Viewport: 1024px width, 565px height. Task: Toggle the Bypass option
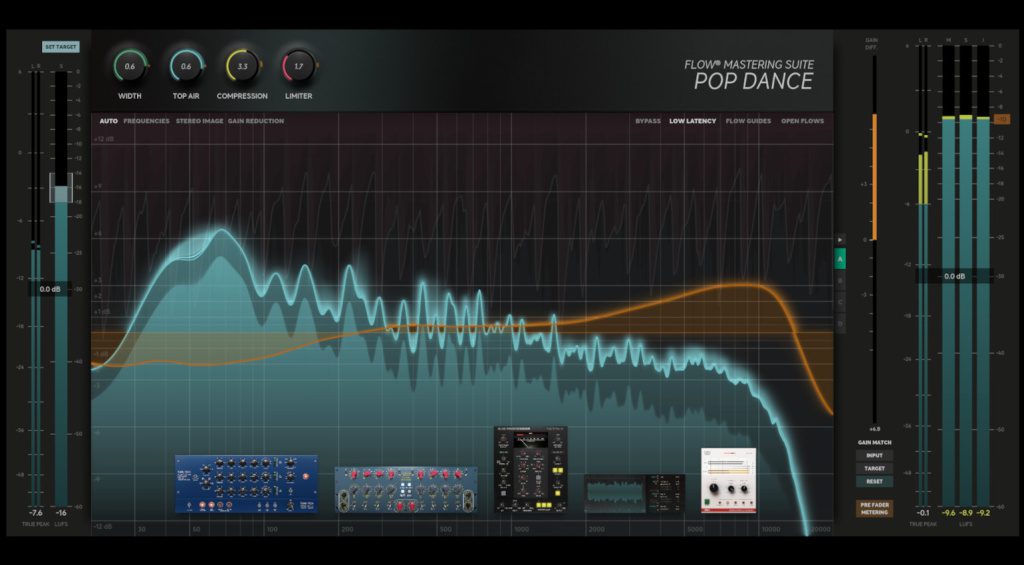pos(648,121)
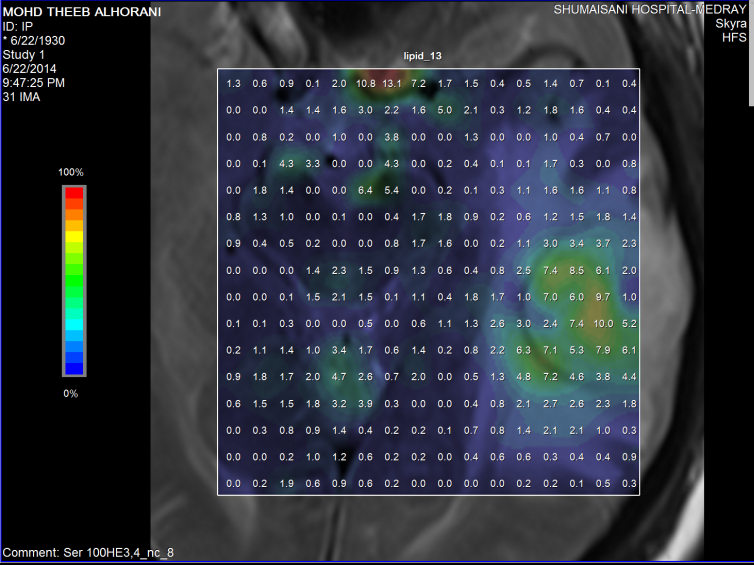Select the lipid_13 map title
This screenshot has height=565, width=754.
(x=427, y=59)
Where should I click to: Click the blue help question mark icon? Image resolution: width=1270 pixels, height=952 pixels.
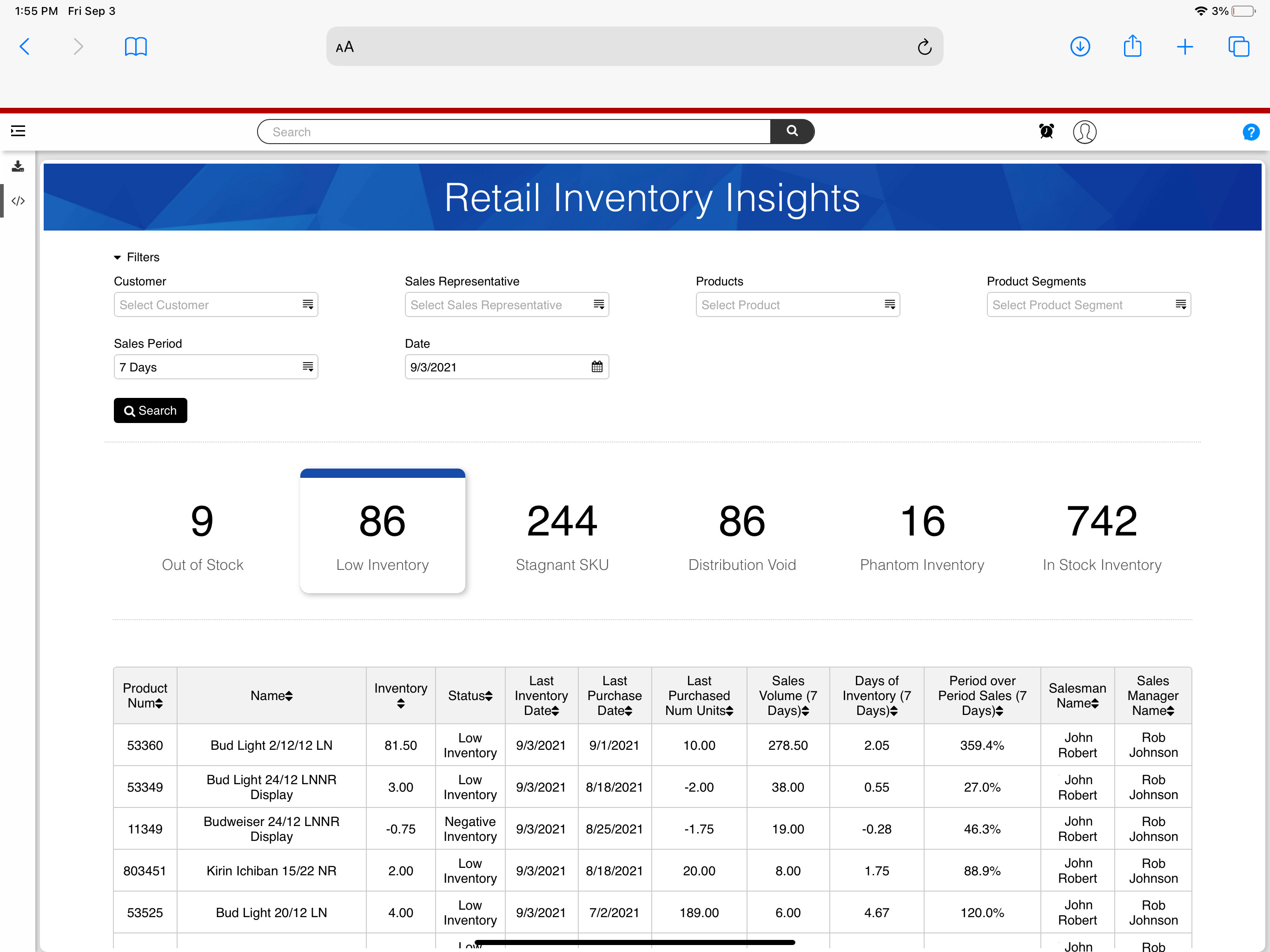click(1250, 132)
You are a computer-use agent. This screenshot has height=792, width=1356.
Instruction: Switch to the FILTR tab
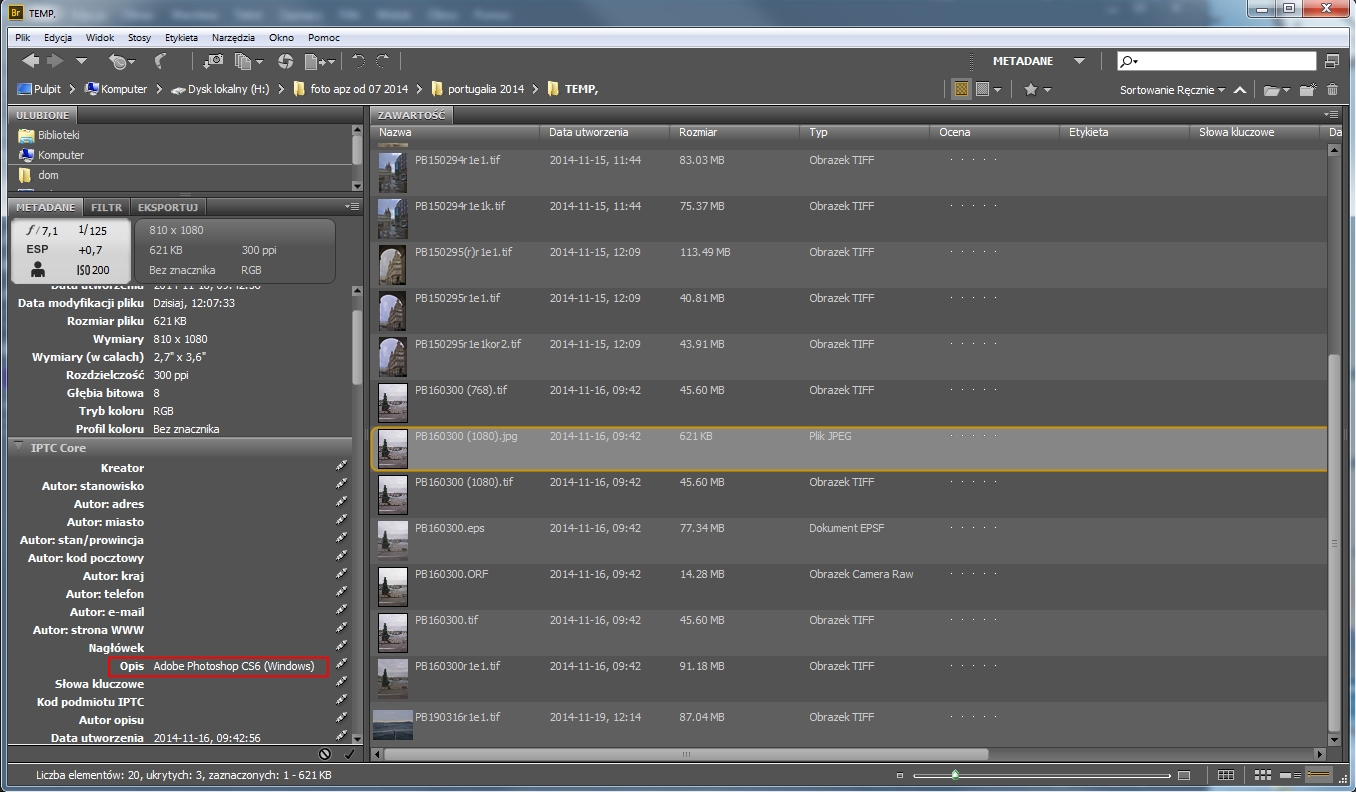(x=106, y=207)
______
Could you output all of the records above verbatim, leaving the pictures out?

Viewport: 1024px width, 565px height. Task: Toggle the Bypass option
pos(648,121)
Select the lipid_13 map title
This screenshot has height=565, width=754.
(x=427, y=59)
Where should I click to: Click the blue help question mark icon? Image resolution: width=1270 pixels, height=952 pixels.
click(1250, 132)
You are a computer-use agent. This screenshot has height=792, width=1356.
Instruction: Switch to the FILTR tab
(x=106, y=207)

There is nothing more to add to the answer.